Подполковник слушал стоя.

— Да вы садитесь, — видимо, не первый раз приглашал Панфилов, потому что в голосе его прозвучало легкое раздражение.

Он перевел взгляд своих узких темных глаз на комиссара полка, минуту молчал, словно подыскивая слова.

— И вы тут повинны, товарищ Ляховский, есть у вас напрасные жертвы. — Он с нескрываемой досадой сдвинул короткие жесткие брови, недовольный словом «жертвы» и, может быть, и тем, что вынужден так говорить о тех, кто еще недавно жил, боролся, надеялся и сегодня жить.

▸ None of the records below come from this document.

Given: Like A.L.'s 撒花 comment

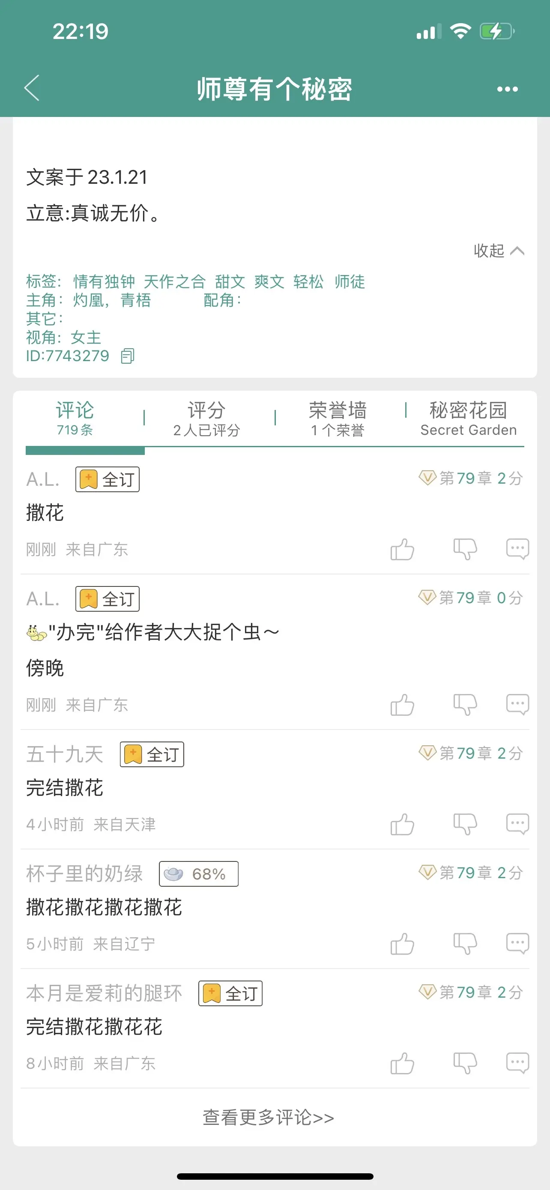Looking at the screenshot, I should (x=402, y=549).
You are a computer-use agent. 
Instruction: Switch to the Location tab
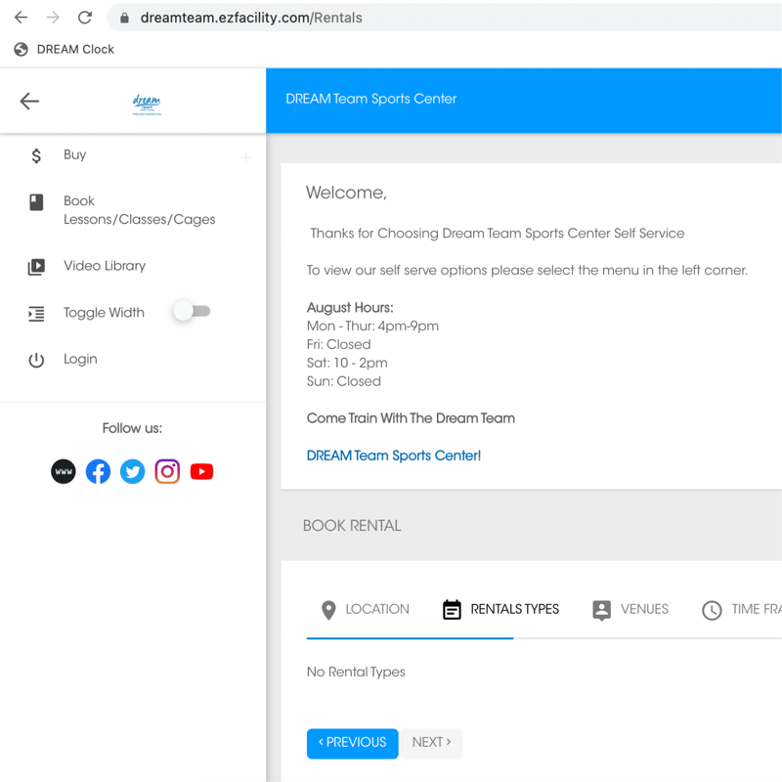pyautogui.click(x=366, y=609)
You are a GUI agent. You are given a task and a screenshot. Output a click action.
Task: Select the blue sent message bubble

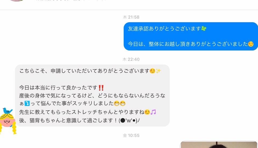click(191, 36)
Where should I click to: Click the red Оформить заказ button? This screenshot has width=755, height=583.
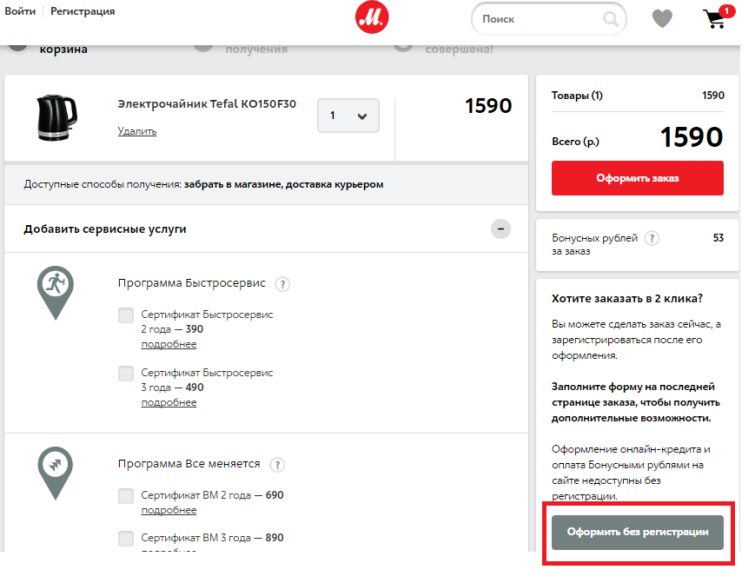[638, 178]
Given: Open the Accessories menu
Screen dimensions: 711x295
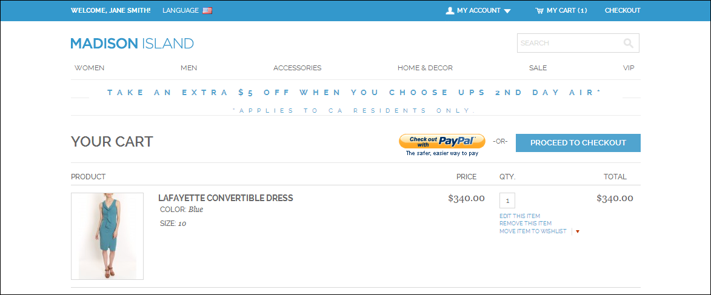Looking at the screenshot, I should tap(297, 68).
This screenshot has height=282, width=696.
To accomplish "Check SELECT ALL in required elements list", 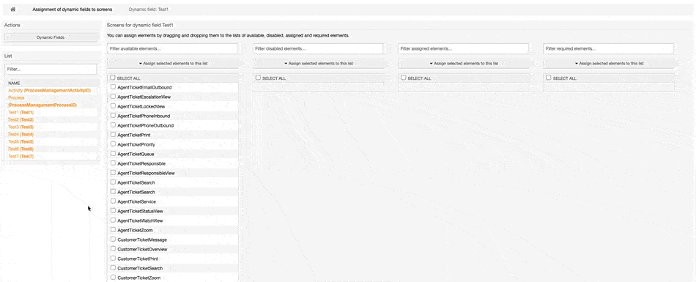I will [x=549, y=77].
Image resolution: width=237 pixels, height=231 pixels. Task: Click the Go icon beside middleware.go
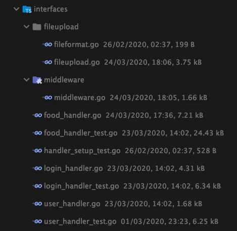point(47,98)
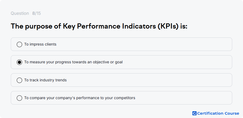Viewport: 243px width, 118px height.
Task: Click the blue G logo icon
Action: (x=194, y=113)
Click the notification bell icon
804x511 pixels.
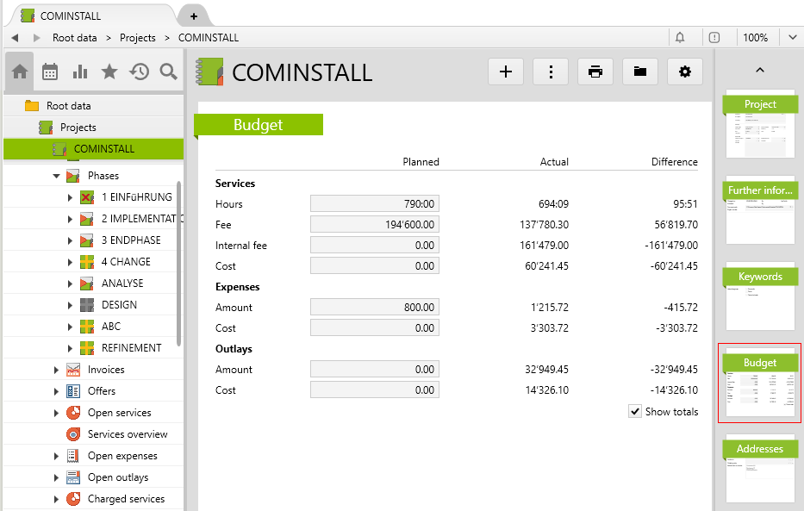tap(680, 37)
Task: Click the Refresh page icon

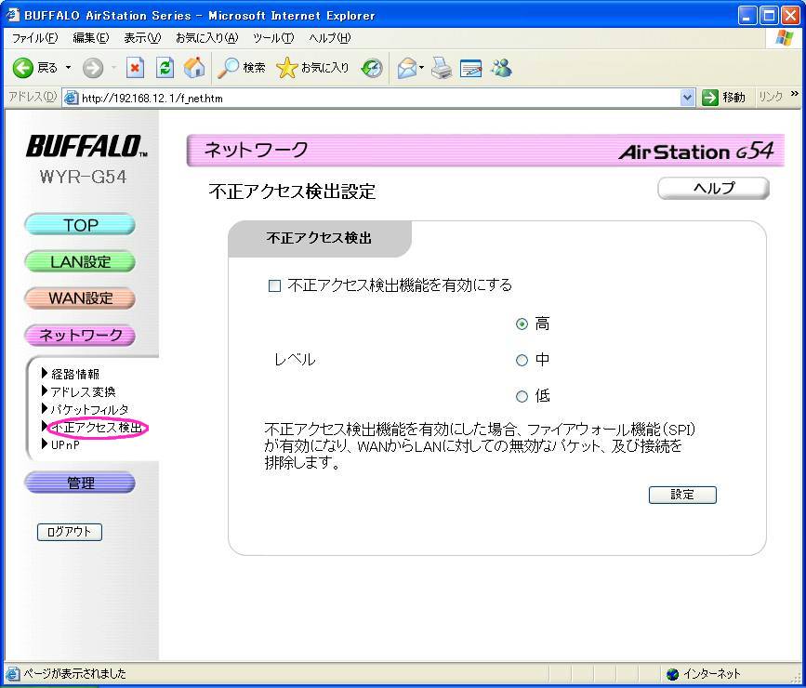Action: click(165, 68)
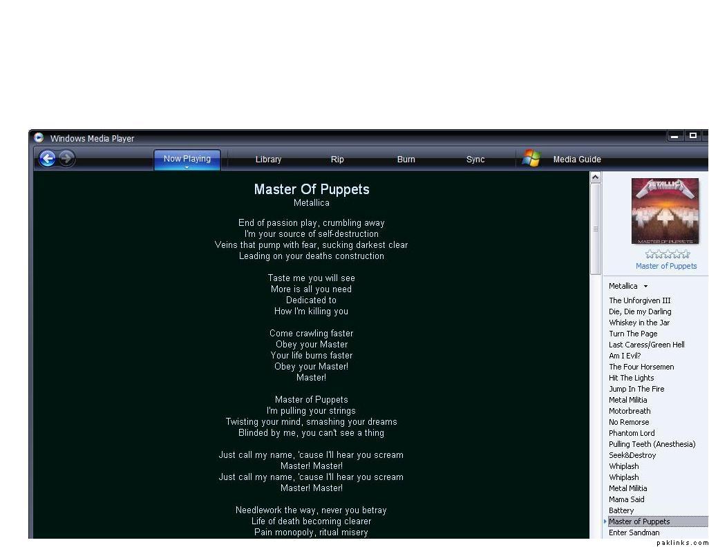Click the greyed Forward arrow button

pos(66,159)
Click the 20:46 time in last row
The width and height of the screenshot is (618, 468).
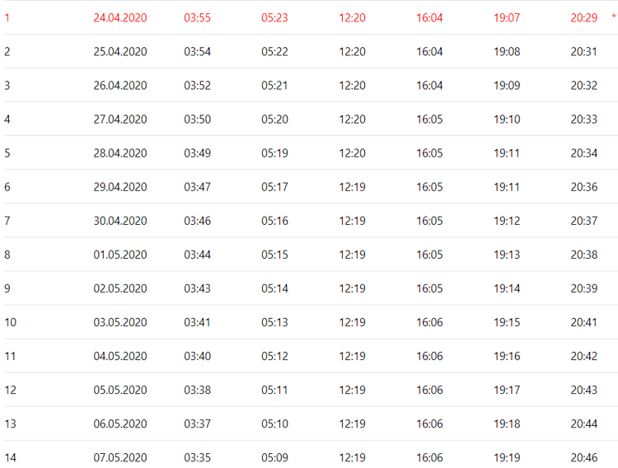(583, 456)

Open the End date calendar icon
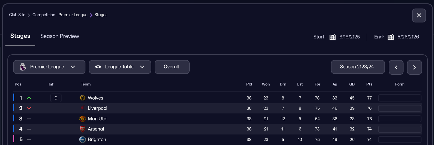pos(390,37)
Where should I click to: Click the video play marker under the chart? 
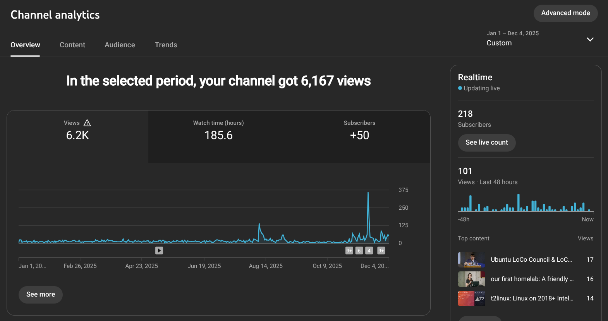coord(159,250)
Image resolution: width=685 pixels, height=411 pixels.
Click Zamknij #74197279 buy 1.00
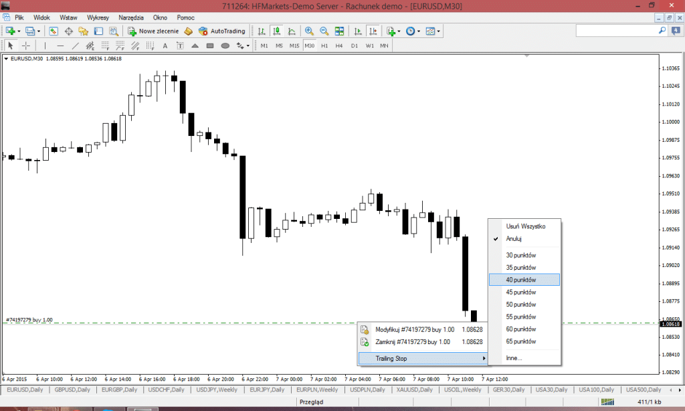coord(422,341)
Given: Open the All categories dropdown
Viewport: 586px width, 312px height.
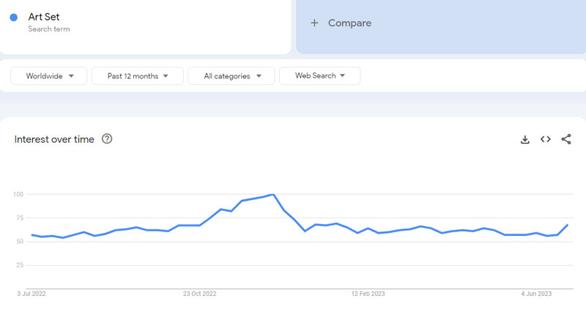Looking at the screenshot, I should 231,76.
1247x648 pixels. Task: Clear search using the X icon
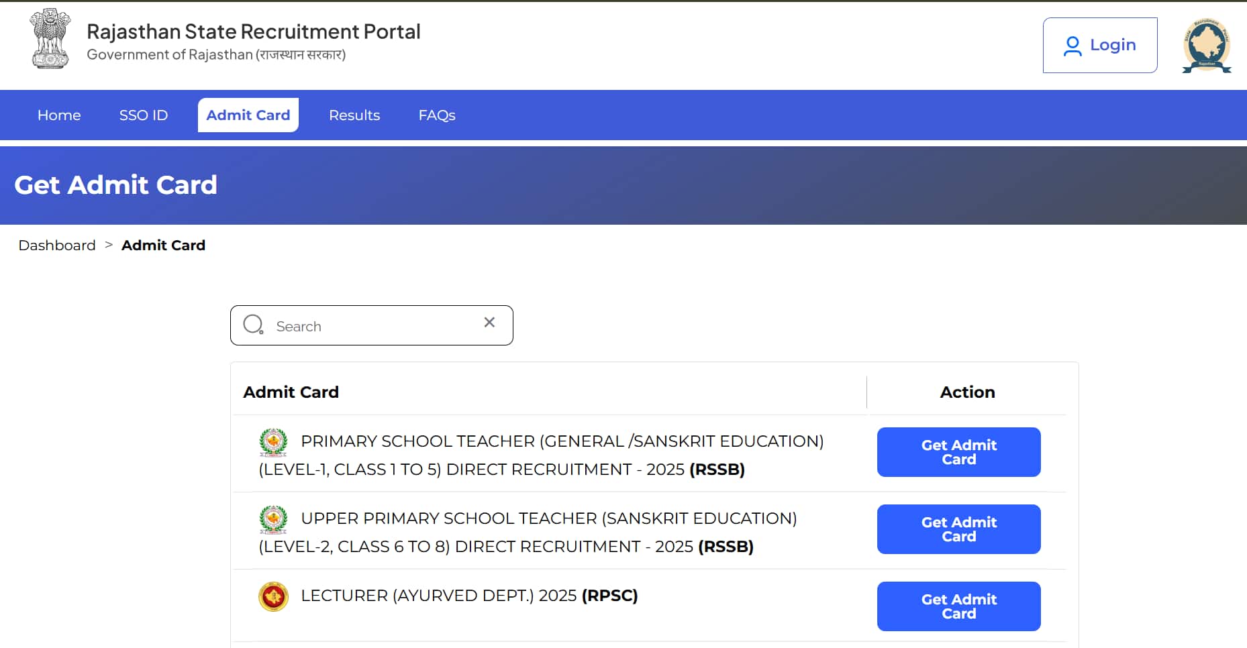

— Фашисты беснуются. Это меня радует, — продолжал он, поглаживая отворот. — Им хочется раздробить нас на мелкие группки, но орешек оказался не по зубам. — В глазах у Панфилова вспыхнули веселые огоньки, сдержанная улыбка помолодила лицо. — «Дикими» нас окрестили.

Курганов воспользовался минутной паузой и тем, что Панфилов подобрел, сказал:

— Не оправдываюсь, но когда дивизиону приходится поддерживать два стрелковых полка... и в таких боях... потери будут.

Панфилов, как от боли, сморщился, и взгляд его пронизал подполковника, будто он разглядывал его душу.

— Вы меня прекрасно поняли. Курганов. Да, и стоять насмерть, и не умирать. На этом мы и договоримся. Кстати, орудия тоже незачем без толку под удар ставить. Пока, — он сделал особенное ударение на слове «пока», — нам никто нового оружия не даст. Да мы и не имеем права требовать. Единственное, что я вам разрешаю и требую, — пополнить утраченные орудия за счет немецких. К такому средству пополнения, насколько мне известно, вы еще не прибегали.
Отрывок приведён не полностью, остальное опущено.